(Records of locating words and elements)

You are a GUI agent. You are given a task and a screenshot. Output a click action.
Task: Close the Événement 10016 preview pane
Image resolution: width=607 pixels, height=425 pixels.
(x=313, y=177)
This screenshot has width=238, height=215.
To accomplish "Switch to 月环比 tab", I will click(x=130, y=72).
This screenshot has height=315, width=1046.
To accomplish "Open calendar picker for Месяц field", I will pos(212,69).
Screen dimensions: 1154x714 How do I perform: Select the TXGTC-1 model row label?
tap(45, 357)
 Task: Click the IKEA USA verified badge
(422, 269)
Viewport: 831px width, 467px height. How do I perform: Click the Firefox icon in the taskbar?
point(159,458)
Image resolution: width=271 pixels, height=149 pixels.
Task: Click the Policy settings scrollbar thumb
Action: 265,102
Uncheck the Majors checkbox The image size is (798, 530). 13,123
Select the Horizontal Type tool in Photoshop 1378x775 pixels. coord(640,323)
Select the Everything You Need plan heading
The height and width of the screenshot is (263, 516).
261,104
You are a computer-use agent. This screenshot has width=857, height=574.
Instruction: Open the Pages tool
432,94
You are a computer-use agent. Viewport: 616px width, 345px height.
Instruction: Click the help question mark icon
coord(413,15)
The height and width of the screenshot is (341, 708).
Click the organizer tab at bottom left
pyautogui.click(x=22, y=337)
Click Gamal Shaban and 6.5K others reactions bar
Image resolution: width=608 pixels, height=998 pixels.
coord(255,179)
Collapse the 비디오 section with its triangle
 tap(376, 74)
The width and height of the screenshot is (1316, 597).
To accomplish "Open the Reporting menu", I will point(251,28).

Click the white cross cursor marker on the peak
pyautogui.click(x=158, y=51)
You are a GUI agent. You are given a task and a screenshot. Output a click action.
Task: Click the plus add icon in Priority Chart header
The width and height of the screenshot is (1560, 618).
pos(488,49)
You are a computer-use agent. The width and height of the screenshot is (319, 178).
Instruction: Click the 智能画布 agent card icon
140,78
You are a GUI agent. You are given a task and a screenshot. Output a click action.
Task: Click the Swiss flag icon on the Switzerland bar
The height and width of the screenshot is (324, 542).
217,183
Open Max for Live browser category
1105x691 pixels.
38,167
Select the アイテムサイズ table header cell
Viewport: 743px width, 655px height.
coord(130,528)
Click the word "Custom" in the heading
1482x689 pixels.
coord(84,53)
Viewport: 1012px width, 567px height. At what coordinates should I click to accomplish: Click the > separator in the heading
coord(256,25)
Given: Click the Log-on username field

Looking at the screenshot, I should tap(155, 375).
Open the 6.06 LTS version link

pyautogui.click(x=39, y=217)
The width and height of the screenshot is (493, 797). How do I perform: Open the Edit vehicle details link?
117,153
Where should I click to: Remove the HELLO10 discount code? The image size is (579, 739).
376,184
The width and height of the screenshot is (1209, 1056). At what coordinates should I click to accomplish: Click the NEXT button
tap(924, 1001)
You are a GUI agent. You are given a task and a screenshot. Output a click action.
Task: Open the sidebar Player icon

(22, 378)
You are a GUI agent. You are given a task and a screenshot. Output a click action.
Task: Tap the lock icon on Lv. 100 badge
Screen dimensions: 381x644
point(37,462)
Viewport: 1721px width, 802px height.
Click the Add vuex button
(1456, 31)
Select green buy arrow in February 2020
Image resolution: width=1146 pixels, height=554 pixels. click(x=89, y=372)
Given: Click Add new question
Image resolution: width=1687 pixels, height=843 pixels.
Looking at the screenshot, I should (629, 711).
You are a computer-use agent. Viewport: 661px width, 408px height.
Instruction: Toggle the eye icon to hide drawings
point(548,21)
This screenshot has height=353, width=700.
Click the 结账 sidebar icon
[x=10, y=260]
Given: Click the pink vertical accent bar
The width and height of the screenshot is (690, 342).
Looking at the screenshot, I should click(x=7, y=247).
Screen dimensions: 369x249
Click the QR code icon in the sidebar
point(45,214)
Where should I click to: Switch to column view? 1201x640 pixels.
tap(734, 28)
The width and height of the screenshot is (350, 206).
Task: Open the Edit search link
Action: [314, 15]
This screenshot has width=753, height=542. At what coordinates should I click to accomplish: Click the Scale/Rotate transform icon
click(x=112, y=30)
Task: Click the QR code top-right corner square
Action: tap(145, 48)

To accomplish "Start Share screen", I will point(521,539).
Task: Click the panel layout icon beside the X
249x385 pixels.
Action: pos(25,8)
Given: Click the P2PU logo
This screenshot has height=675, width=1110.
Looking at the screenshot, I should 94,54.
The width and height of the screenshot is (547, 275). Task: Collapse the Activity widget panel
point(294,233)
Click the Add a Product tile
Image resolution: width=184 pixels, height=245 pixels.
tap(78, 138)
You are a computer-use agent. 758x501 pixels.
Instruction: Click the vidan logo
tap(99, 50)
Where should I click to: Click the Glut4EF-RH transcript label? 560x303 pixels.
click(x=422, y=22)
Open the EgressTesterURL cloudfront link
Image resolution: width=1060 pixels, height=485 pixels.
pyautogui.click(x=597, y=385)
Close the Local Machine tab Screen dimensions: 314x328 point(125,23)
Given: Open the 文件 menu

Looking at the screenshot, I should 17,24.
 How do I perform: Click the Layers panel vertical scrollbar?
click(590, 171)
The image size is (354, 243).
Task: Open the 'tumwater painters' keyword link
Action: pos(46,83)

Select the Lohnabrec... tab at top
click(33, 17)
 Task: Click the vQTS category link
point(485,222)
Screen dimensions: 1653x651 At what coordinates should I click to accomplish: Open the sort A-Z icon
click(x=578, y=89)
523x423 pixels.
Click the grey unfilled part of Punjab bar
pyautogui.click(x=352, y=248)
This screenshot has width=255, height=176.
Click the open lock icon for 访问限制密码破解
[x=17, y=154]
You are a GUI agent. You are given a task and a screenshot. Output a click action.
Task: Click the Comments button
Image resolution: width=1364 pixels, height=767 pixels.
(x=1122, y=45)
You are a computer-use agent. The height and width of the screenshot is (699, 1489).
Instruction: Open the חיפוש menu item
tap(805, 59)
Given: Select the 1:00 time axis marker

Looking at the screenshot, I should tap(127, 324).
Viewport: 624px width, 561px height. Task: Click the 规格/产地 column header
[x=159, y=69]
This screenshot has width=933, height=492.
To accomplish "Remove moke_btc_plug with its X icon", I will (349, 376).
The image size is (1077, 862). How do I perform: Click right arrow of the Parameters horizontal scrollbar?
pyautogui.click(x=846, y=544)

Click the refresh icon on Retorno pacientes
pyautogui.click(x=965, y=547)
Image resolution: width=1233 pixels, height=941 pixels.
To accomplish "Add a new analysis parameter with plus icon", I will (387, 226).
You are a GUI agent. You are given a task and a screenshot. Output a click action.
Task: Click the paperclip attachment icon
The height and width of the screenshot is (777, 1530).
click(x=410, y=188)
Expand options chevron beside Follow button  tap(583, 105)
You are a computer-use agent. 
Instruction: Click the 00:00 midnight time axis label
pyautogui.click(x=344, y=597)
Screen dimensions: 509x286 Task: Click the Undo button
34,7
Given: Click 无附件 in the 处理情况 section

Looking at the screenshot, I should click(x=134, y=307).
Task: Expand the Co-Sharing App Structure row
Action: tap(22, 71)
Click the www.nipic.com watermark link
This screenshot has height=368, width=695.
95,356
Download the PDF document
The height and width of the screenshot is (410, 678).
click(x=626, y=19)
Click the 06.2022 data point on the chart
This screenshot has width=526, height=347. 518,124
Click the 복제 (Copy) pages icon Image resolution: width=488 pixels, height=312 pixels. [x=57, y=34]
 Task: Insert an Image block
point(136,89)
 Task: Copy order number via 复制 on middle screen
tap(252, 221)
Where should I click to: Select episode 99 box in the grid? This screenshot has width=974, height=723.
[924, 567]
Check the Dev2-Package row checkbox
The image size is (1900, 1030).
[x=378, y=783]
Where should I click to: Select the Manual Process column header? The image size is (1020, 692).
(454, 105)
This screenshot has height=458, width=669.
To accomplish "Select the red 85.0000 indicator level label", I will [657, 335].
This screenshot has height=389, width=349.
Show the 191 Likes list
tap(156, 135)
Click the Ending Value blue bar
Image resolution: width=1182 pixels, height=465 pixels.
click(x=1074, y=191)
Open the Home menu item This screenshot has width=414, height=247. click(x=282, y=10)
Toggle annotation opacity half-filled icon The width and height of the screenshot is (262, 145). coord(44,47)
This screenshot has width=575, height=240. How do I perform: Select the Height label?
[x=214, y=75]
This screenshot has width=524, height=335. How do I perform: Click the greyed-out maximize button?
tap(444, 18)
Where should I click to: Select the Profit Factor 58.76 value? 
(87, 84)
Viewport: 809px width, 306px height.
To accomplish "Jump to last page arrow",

**Task statement:**
Pull out each line of the records above that contains the word "will", treating uppercase and lowercase as different.

**Finished answer:**
To accomplish "Switch to 月环比 tab", I will click(x=130, y=72).
To accomplish "Open calendar picker for Месяц field", I will pos(212,69).
To accomplish "Open the Reporting menu", I will point(251,28).
To accomplish "Start Share screen", I will point(521,539).
To accomplish "Remove moke_btc_plug with its X icon", I will (349, 376).
To accomplish "Add a new analysis parameter with plus icon", I will (387, 226).
To accomplish "Select the red 85.0000 indicator level label", I will [657, 335].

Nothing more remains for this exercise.